Set down the line containing "Viewport: 550px width, 386px" and each line after it through the last line of the records, exactly, leaving pictures out.
★ ★ ★ ★ ★ ★ ★
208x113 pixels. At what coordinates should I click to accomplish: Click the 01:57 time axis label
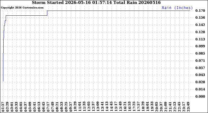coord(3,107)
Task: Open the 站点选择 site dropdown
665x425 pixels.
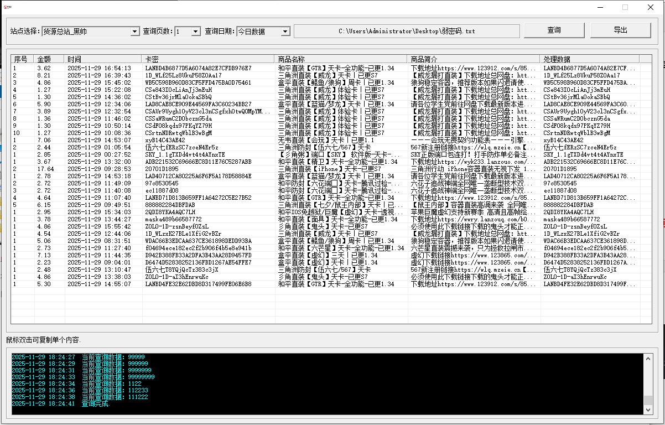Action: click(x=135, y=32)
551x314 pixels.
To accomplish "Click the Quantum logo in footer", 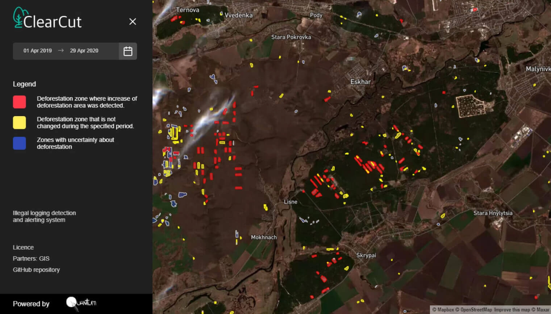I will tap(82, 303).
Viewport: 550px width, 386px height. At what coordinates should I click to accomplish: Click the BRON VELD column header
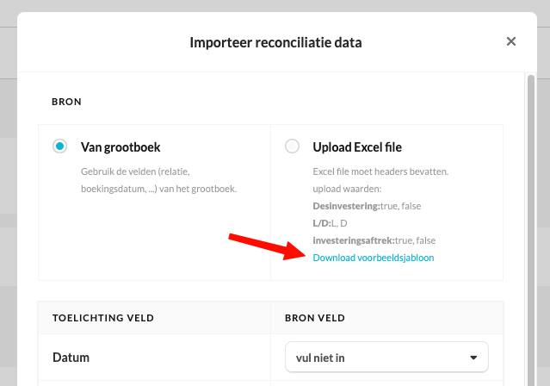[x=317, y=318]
★ ★ ★ ★ ★ ★ ★
> Solution to the problem:
Viewport: 550px width, 386px height. At what coordinates should I click to accomplish: Click the BRON VELD column header
[x=317, y=318]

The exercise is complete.